The American Chamber of Commerce in Spain (AmChamSpain) was founded on October 29, 1917, by a group of U.S. companies with interests in Spain, and thanks to the decisive support of the U.S. Ambassador at the time, Joseph Edward Willard, and the U.S. Consul General, Carlton B. Hurst.
The U.S. Chamber of Commerce, the primary American business organization, had been founded just a few years prior, in 1912. Some 600 business organizations throughout the country pledged to join forces to lobby the government and parliament on behalf of the business sector, thereby forming what is today the U.S. Chamber, the largest business organization in the world, with hundreds of thousands of directly associated companies, and more than 3 million indirect associations through other local chambers and industry organizations. It was decided that the headquarters would be across from Lafayette Park in Washington, D.C., facing the White House, with the aim of directly and transparently influencing the decisions of its occupant, always in favor of business and free trade.
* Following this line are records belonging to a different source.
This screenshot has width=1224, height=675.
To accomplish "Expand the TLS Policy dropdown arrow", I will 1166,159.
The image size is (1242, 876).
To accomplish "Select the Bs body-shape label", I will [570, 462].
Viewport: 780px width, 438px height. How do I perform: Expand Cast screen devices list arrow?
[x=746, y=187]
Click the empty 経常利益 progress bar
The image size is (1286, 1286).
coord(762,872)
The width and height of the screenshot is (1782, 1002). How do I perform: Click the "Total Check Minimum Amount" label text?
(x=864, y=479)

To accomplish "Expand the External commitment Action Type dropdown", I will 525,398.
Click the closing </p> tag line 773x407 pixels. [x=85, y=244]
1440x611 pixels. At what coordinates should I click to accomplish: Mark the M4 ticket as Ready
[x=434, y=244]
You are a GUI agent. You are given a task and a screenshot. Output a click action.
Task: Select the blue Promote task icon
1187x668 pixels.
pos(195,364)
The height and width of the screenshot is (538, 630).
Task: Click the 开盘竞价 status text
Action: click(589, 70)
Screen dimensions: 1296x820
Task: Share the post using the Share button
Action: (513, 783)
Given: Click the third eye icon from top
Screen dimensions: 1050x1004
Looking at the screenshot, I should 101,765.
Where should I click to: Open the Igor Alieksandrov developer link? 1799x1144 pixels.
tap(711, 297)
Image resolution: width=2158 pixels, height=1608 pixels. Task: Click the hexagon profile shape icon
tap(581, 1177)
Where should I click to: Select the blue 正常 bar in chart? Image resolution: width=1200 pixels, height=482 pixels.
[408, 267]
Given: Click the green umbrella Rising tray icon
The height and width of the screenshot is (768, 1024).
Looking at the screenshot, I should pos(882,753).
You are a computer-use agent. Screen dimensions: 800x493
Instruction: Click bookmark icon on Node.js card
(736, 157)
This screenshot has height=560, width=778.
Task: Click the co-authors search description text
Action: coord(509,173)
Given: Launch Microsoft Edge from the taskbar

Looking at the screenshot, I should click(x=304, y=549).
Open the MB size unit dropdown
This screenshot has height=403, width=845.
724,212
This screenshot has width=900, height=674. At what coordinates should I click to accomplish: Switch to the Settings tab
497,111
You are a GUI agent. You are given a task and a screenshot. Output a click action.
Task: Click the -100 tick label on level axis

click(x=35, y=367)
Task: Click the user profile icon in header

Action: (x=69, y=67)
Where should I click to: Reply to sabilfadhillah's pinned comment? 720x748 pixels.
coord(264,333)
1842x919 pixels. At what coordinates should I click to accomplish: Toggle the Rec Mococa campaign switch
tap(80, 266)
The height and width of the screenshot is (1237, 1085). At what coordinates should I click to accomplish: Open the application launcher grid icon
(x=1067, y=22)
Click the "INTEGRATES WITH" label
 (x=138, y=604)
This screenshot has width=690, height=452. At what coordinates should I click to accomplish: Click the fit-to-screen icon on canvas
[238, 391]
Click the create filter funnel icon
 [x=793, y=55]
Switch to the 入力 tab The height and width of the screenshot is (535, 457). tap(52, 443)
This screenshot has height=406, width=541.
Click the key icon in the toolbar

Today there are 108 AmChams affiliated with the U.S. Chamber of Commerce, spread across five continents, with a colossal capacity for influence aimed at attracting and retaining investment from U.S. companies in the host country, encouraging investment from domestic U.S. companies, and improving the regulatory framework to increase the competitiveness, technological development and internationalization of the economy. From China to Brazil, Australia to Nigeria, Ireland to Japan, and Poland to Mexico, AmChams are a driving force behind global flows of investment, technology and talent.
AmChamSpain was born in the midst of World War I, under the presidency of Woodrow Wilson. AmChamSpain was the third American Chamber of Commerce founded worldwide, after AmCham France and AmCham UK. The reason for its early creation, in comparison to other countries, was the need to have a neutral business platform in Europe from which U.S. companies could provide services to both sides, yet this vision was thwarted shortly before the actual establishment of the organization with the U.S. entering World War I on April 6, 1917, on the side of the Allies.
AmChamSpain has survived two world wars, the Cold War, three monarchies, a republic, two dictatorships, and a bloody civil war. It has coexisted with nineteen U.S. presidents (out of a total of 46), and seven Spanish presidents since the Constitution of 1978. As with the rest of the AmChams, and since its founding, the organization’s honorary presidency corresponds to the U.S. Ambassador in the country.
The Chamber experienced the first wave of American investment in the 1920s and 1930s. It also lived through a disconcerting period during the war and post-war period in which foreigners could not preside over institutions, and the rules of the U.S. Chamber did not allow non-Americans to preside over its affiliates, as they do now, leaving the Chamber essentially paralyzed following the Civil War. It was not until the agreements of September 1953 between Spain and the U.S. that the full power of the Chamber was restored. Manuel Arburúa, the Vice President of the Madrid Committee of AmChamSpain since 1946, was appointed as Franco's trade minister and worked as part of the administration to bring the two countries closer together. The Pact of Madrid of 1953, which marked the end of autarchy, had the U.S. Ambassador and the Chairman of AmChamSpain as the only negotiators on the American side at that time. Minister Arburúa represented the Spanish side.
The Chamber has also lived through the boom that began in the 1960s with a strong flow of U.S. investment and shaped a modern Spain that created the middle class, ended the dictatorship, and marked the start of democracy. It has also survived the other boom, the one that followed the stabilization of democracy during the 1980s with the entry into the common market, where technology and American business methodology were essential to modernizing the productive fabric. The Chamber has also experienced two financial crises (1929 and 2008) and two major pandemics (the 1918 influenza pandemic and COVID-19). On the other hand, over the last 20 years, Spanish companies have gone from being an insignificant investor in the U.S. to becoming one of the largest investors (10th) in direct investment.
AmChamSpain is now focused on its future. How can it contribute more to a society that has evolved into a place where business organizations have to adapt to very different scenarios? The disruptive changes on the horizon will modify the parameters by which we live, consume, trade, manufacture and relate to one other.
What is the future of AmChamSpain in the context of major change? What interest might a bilateral business organization like ours hold for new leaders? Without being able to predict the future, we can imagine what our mission might be for the coming decades. Continue adding value to investment and trade flows between Spain and the United States, as we have always done. Support the competitiveness, productivity and internationalization of the Spanish economy through our committees and lobbying work, as we have attempted to do in recent years. Clearly keep the best companies in our social base and involve their top leaders in our activities. But, above all, our new roadmap should include helping to adapt the productive fabric to a new reality that involves a technological revolution and multiple social and geopolitical challenges—one that is undoubtedly already here.